**YOUR INSTRUCTIONS:**
Output the listing exactly, leaving nothing out.

**SUPPLIED ENTRIES:**
******************************

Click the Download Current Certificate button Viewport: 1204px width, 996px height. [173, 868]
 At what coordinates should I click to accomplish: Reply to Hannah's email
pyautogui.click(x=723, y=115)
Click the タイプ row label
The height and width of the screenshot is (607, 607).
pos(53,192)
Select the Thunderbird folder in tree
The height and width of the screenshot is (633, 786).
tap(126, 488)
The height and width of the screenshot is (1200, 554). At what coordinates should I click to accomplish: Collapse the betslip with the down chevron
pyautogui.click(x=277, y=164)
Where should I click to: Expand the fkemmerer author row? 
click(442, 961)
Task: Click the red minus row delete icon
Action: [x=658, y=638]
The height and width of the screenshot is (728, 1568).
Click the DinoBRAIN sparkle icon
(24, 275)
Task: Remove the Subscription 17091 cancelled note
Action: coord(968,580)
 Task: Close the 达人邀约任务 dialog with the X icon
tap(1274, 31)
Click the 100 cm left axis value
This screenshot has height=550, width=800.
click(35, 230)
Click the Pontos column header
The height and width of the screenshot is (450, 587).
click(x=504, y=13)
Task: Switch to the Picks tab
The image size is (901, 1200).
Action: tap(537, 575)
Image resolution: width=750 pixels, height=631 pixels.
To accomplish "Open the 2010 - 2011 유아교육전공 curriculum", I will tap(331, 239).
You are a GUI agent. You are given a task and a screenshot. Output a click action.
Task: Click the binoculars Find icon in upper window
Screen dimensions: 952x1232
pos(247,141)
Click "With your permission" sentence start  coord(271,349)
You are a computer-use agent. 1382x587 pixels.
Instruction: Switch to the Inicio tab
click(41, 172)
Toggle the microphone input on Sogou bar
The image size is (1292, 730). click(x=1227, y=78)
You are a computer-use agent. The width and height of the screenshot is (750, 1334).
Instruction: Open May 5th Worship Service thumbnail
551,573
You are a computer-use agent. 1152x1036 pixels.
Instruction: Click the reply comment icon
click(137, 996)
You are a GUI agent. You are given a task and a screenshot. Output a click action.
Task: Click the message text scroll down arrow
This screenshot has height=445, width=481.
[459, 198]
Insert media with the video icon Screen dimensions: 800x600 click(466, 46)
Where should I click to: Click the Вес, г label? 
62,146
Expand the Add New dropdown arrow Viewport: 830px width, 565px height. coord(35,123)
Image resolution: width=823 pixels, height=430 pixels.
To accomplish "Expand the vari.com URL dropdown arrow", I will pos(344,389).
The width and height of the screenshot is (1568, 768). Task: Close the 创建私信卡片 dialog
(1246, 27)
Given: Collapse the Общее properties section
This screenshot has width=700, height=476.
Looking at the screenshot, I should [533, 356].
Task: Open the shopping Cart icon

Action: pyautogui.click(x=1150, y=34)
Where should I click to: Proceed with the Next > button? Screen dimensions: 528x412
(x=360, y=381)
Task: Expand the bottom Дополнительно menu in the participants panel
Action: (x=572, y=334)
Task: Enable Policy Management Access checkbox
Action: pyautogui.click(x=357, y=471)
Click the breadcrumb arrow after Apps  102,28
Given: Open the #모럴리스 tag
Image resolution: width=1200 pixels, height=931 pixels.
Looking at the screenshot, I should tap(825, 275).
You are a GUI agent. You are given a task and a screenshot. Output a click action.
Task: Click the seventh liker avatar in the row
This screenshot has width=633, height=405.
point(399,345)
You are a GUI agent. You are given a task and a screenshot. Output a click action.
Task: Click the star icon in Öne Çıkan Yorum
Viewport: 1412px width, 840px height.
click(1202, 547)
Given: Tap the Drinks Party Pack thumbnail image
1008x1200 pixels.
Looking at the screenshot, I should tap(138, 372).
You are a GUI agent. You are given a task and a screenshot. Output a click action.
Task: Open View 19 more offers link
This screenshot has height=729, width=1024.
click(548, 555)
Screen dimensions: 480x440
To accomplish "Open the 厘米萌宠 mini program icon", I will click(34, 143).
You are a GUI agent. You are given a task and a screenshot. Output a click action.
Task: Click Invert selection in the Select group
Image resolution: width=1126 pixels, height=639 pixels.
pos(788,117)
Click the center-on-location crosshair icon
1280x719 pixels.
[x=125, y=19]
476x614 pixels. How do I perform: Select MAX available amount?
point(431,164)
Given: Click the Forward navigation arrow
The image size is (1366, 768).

******************************

**ANSWER TO THIS PROBLEM:**
Click the Download Current Certificate button Viewport: 1204px width, 996px height. [173, 868]
 At what coordinates should I click to accomplish: Reply to Hannah's email
pyautogui.click(x=723, y=115)
Click the タイプ row label
The height and width of the screenshot is (607, 607).
pos(53,192)
Select the Thunderbird folder in tree
The height and width of the screenshot is (633, 786).
tap(126, 488)
The height and width of the screenshot is (1200, 554). At what coordinates should I click to accomplish: Collapse the betslip with the down chevron
pyautogui.click(x=277, y=164)
Where should I click to: Expand the fkemmerer author row? 
click(442, 961)
Task: Click the red minus row delete icon
Action: [x=658, y=638]
The height and width of the screenshot is (728, 1568).
Click the DinoBRAIN sparkle icon
(24, 275)
Task: Remove the Subscription 17091 cancelled note
Action: coord(968,580)
 Task: Close the 达人邀约任务 dialog with the X icon
tap(1274, 31)
Click the 100 cm left axis value
This screenshot has height=550, width=800.
click(35, 230)
Click the Pontos column header
The height and width of the screenshot is (450, 587).
click(x=504, y=13)
Task: Switch to the Picks tab
The image size is (901, 1200).
Action: tap(537, 575)
Image resolution: width=750 pixels, height=631 pixels.
To accomplish "Open the 2010 - 2011 유아교육전공 curriculum", I will tap(331, 239).
You are a GUI agent. You are given a task and a screenshot. Output a click action.
Task: Click the binoculars Find icon in upper window
Screen dimensions: 952x1232
pos(247,141)
Click "With your permission" sentence start  coord(271,349)
You are a computer-use agent. 1382x587 pixels.
Instruction: Switch to the Inicio tab
click(41, 172)
Toggle the microphone input on Sogou bar
The image size is (1292, 730). click(x=1227, y=78)
You are a computer-use agent. The width and height of the screenshot is (750, 1334).
Instruction: Open May 5th Worship Service thumbnail
551,573
You are a computer-use agent. 1152x1036 pixels.
Instruction: Click the reply comment icon
click(137, 996)
You are a GUI agent. You are given a task and a screenshot. Output a click action.
Task: Click the message text scroll down arrow
This screenshot has height=445, width=481.
[459, 198]
Insert media with the video icon Screen dimensions: 800x600 click(466, 46)
Where should I click to: Click the Вес, г label? 
62,146
Expand the Add New dropdown arrow Viewport: 830px width, 565px height. coord(35,123)
Image resolution: width=823 pixels, height=430 pixels.
To accomplish "Expand the vari.com URL dropdown arrow", I will pos(344,389).
The width and height of the screenshot is (1568, 768). Task: Close the 创建私信卡片 dialog
(1246, 27)
Given: Collapse the Общее properties section
This screenshot has width=700, height=476.
Looking at the screenshot, I should [533, 356].
Task: Open the shopping Cart icon

Action: pyautogui.click(x=1150, y=34)
Where should I click to: Proceed with the Next > button? Screen dimensions: 528x412
(x=360, y=381)
Task: Expand the bottom Дополнительно menu in the participants panel
Action: (x=572, y=334)
Task: Enable Policy Management Access checkbox
Action: pyautogui.click(x=357, y=471)
Click the breadcrumb arrow after Apps  102,28
Given: Open the #모럴리스 tag
Image resolution: width=1200 pixels, height=931 pixels.
Looking at the screenshot, I should tap(825, 275).
You are a GUI agent. You are given a task and a screenshot. Output a click action.
Task: Click the seventh liker avatar in the row
This screenshot has width=633, height=405.
point(399,345)
You are a GUI agent. You are given a task and a screenshot. Output a click action.
Task: Click the star icon in Öne Çıkan Yorum
Viewport: 1412px width, 840px height.
click(1202, 547)
Given: Tap the Drinks Party Pack thumbnail image
1008x1200 pixels.
Looking at the screenshot, I should tap(138, 372).
You are a GUI agent. You are given a task and a screenshot. Output a click action.
Task: Open View 19 more offers link
This screenshot has height=729, width=1024.
click(548, 555)
Screen dimensions: 480x440
To accomplish "Open the 厘米萌宠 mini program icon", I will click(34, 143).
You are a GUI agent. You are given a task and a screenshot. Output a click action.
Task: Click Invert selection in the Select group
Image resolution: width=1126 pixels, height=639 pixels.
pos(788,117)
Click the center-on-location crosshair icon
1280x719 pixels.
[x=125, y=19]
476x614 pixels. How do I perform: Select MAX available amount?
point(431,164)
Given: Click the Forward navigation arrow
The image size is (1366, 768).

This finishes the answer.